DATASET EXCERPTS:
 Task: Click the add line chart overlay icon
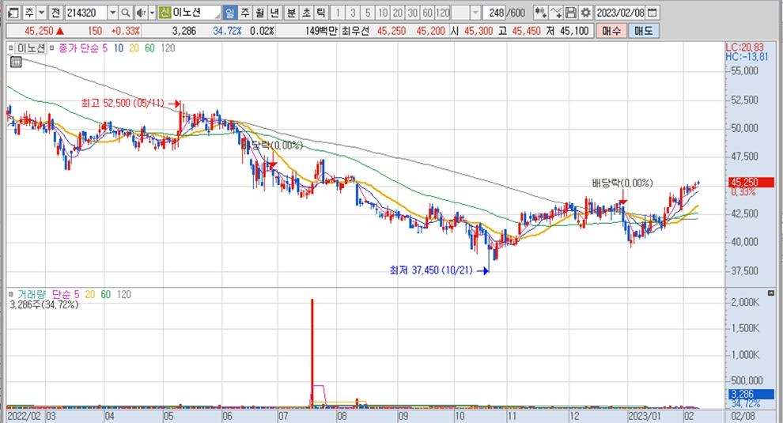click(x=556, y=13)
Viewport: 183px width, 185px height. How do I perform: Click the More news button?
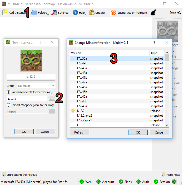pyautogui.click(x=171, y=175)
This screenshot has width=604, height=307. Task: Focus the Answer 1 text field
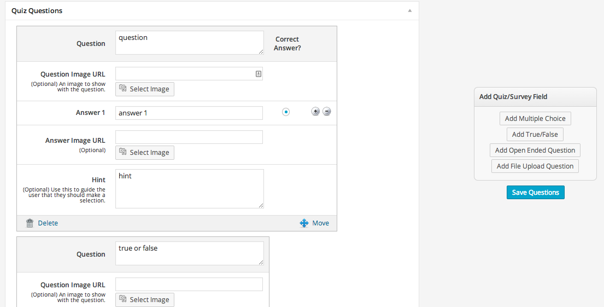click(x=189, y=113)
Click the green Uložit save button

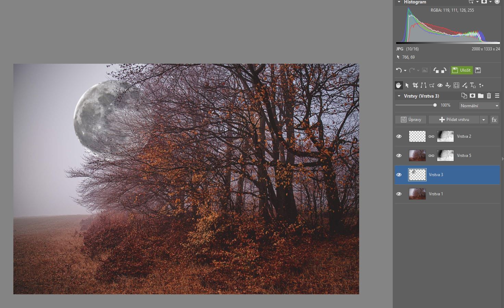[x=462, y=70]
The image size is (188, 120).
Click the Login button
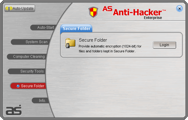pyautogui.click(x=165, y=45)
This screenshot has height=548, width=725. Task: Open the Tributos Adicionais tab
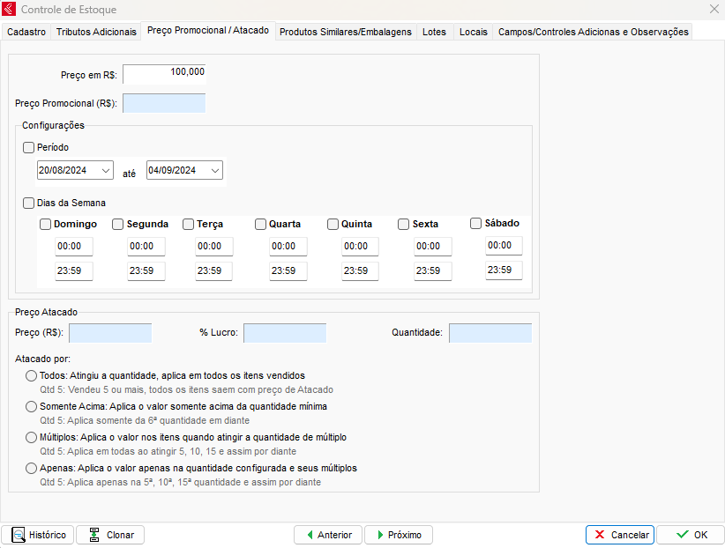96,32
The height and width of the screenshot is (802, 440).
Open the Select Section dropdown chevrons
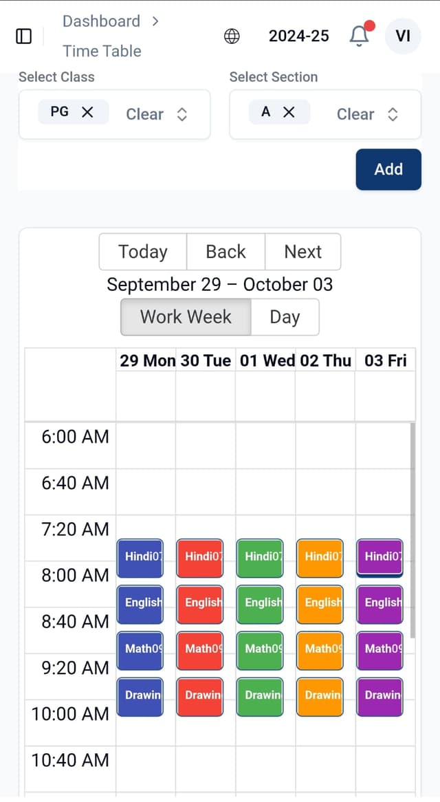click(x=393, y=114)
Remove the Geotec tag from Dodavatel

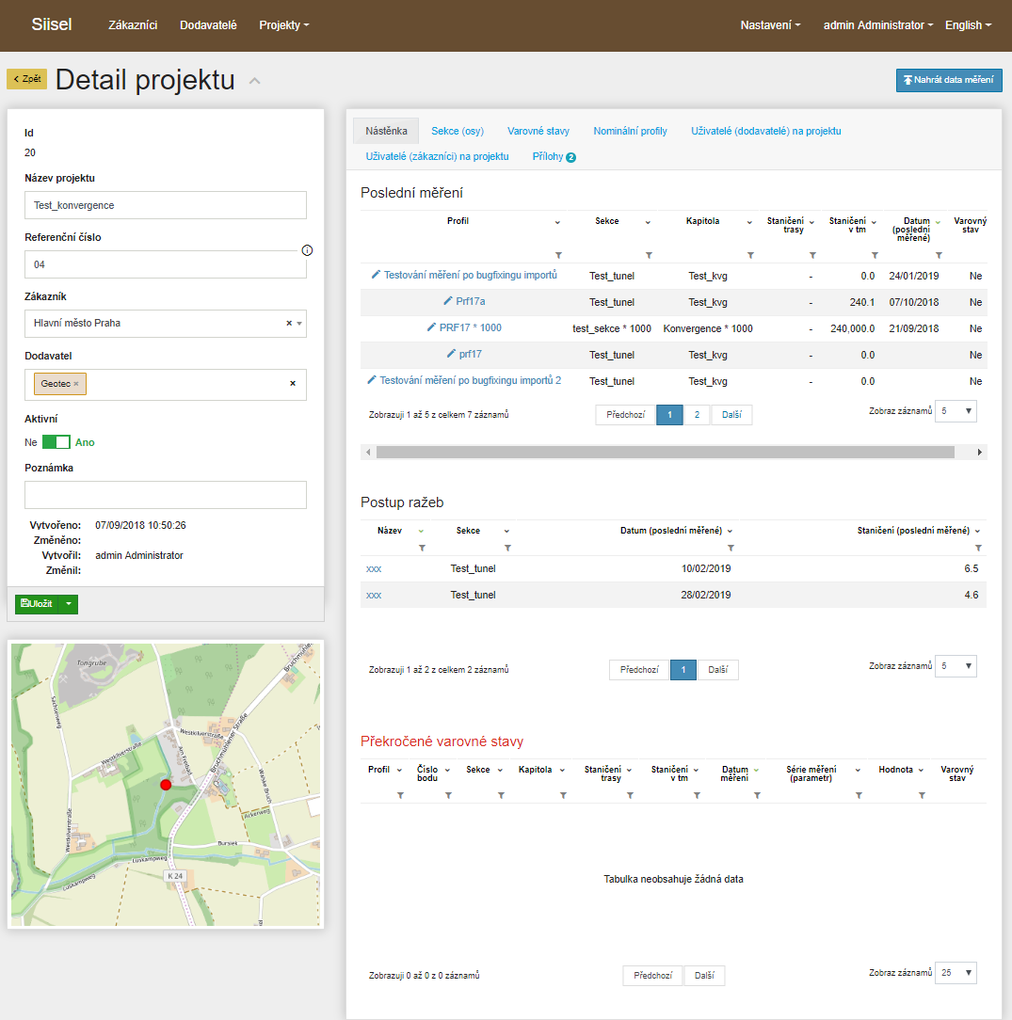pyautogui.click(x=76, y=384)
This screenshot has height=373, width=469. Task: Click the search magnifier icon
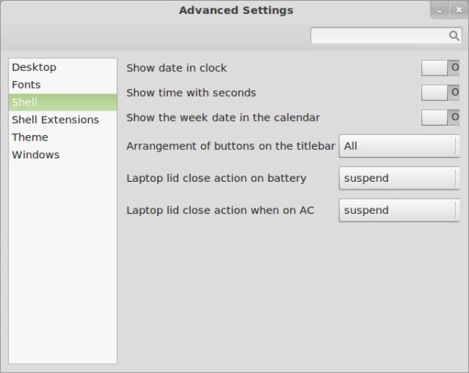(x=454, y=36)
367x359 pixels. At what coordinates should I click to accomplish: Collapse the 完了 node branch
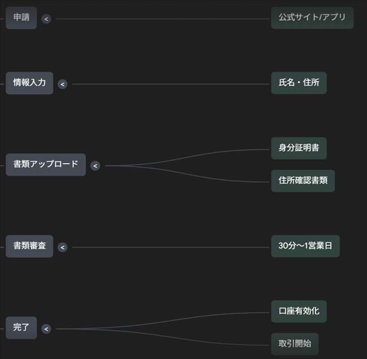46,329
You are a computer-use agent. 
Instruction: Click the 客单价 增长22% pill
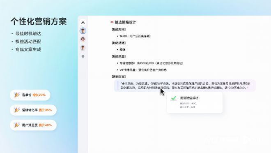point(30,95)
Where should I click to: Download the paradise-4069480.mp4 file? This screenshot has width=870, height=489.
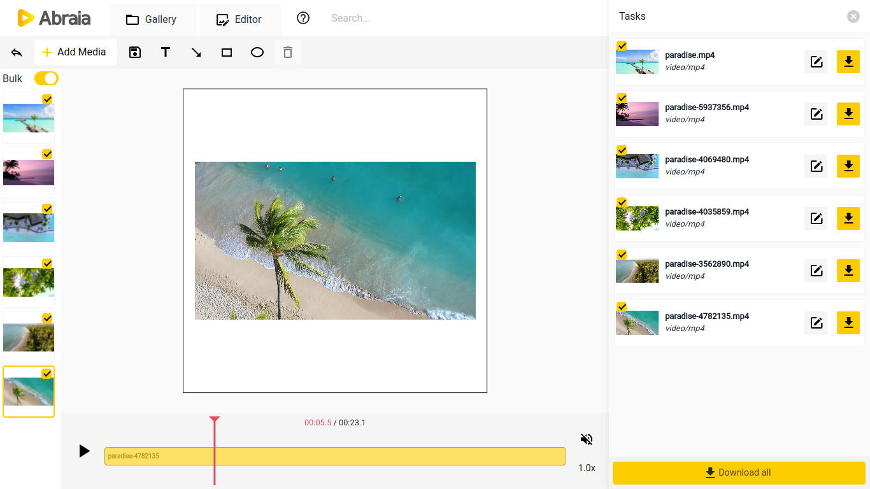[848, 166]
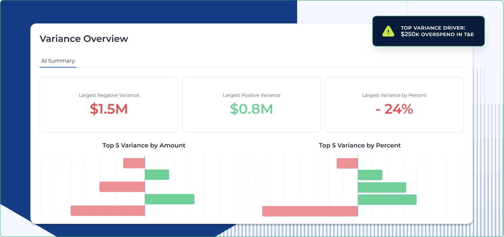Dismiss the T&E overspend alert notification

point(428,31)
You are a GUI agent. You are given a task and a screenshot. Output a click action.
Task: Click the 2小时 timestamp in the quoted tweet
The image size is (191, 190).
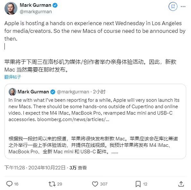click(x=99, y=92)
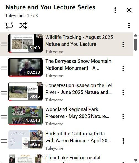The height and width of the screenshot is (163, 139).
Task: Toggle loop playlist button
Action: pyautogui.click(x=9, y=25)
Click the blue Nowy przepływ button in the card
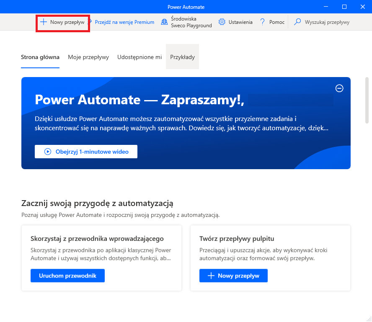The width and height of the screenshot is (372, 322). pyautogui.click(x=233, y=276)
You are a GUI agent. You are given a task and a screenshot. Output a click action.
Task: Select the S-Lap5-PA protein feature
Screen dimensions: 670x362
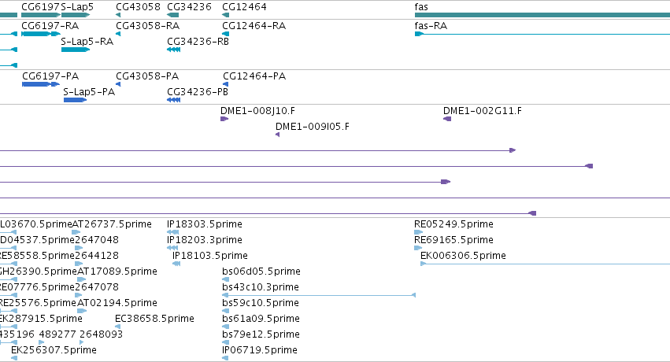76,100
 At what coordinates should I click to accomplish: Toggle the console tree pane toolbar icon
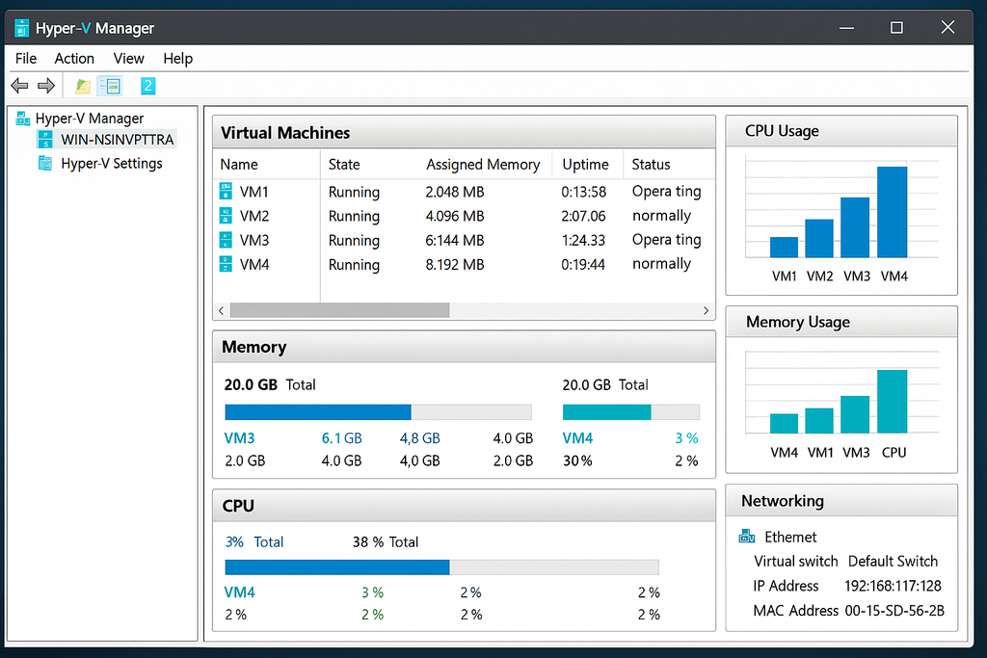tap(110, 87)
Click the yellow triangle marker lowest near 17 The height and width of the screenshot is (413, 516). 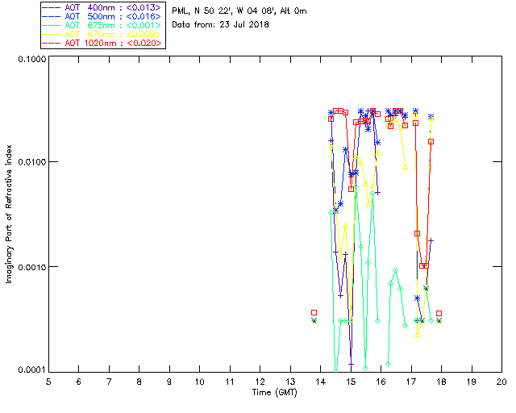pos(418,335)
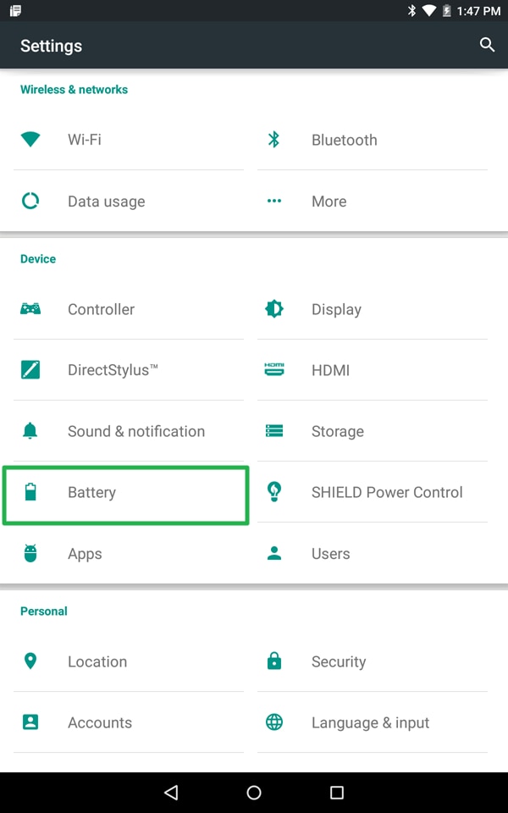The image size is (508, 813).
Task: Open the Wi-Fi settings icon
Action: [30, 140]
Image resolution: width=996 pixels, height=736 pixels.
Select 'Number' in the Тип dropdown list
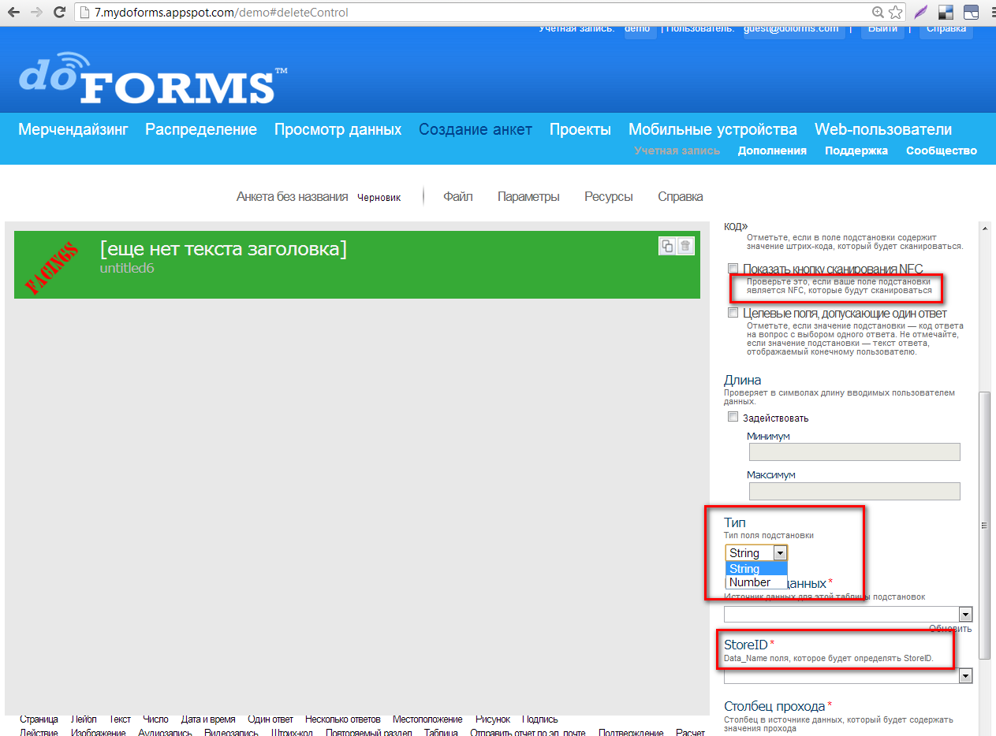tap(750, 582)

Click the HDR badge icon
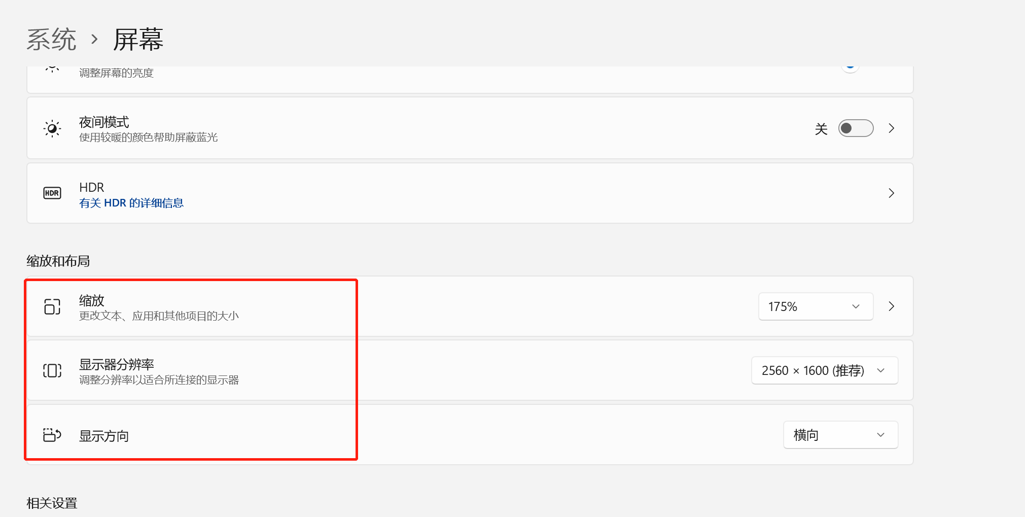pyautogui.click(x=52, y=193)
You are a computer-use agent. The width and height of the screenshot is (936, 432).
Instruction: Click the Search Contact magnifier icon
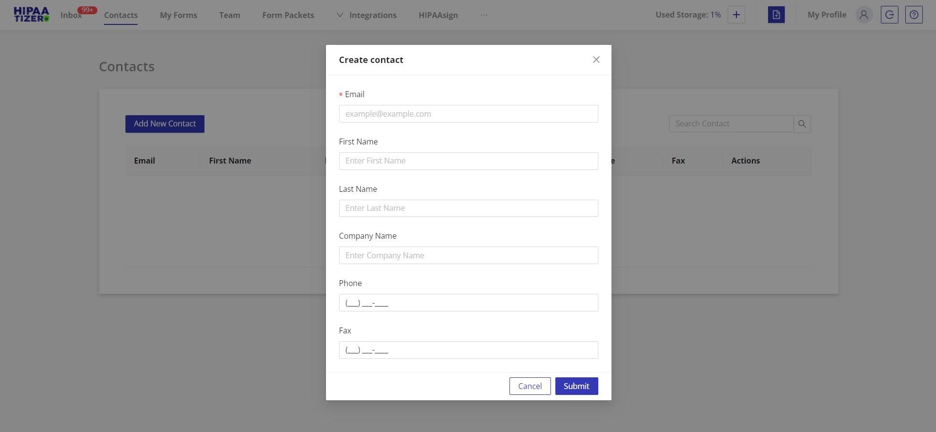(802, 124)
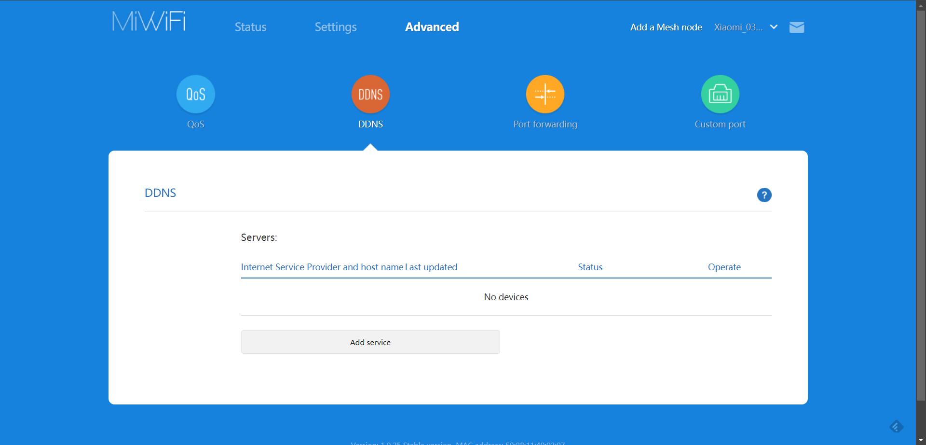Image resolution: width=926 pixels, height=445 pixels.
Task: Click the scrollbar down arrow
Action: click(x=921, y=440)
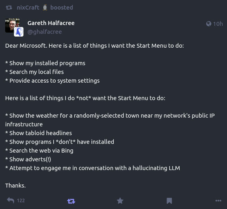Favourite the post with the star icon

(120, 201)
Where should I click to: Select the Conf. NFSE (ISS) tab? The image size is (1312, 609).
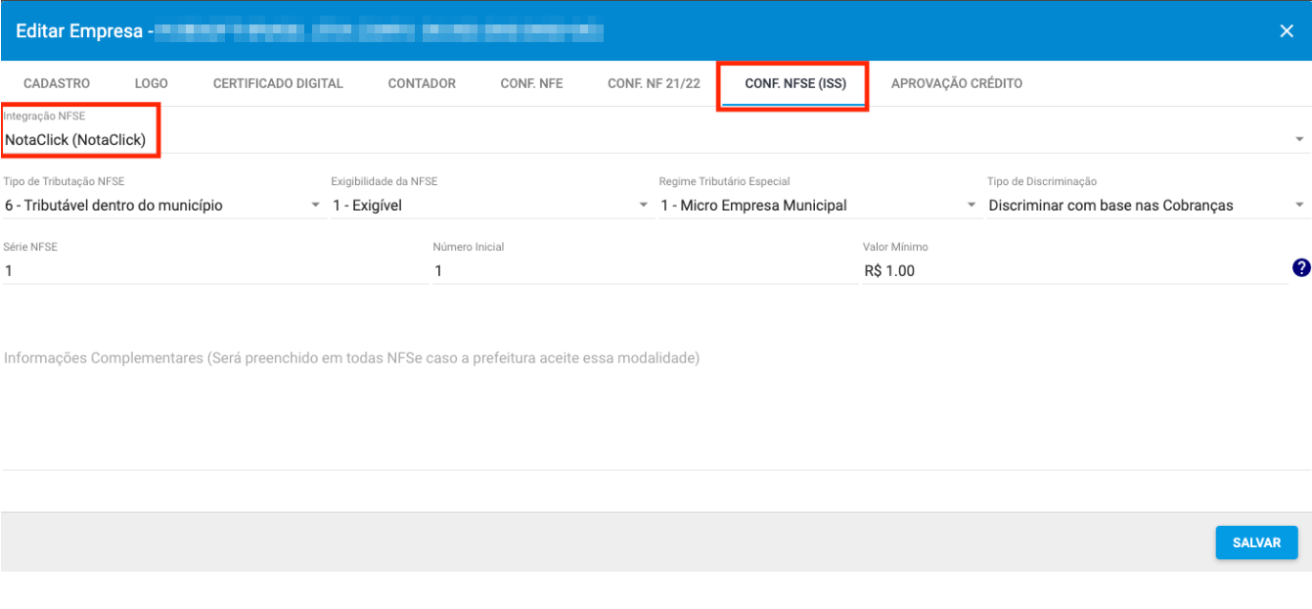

WHAT THIS TASK INVOLVES: Please copy every line of the records above in which "computer" appears.

EXPECTED OUTPUT:
You are a computer-use agent. 
You are a computer-use agent. The width and height of the screenshot is (936, 432).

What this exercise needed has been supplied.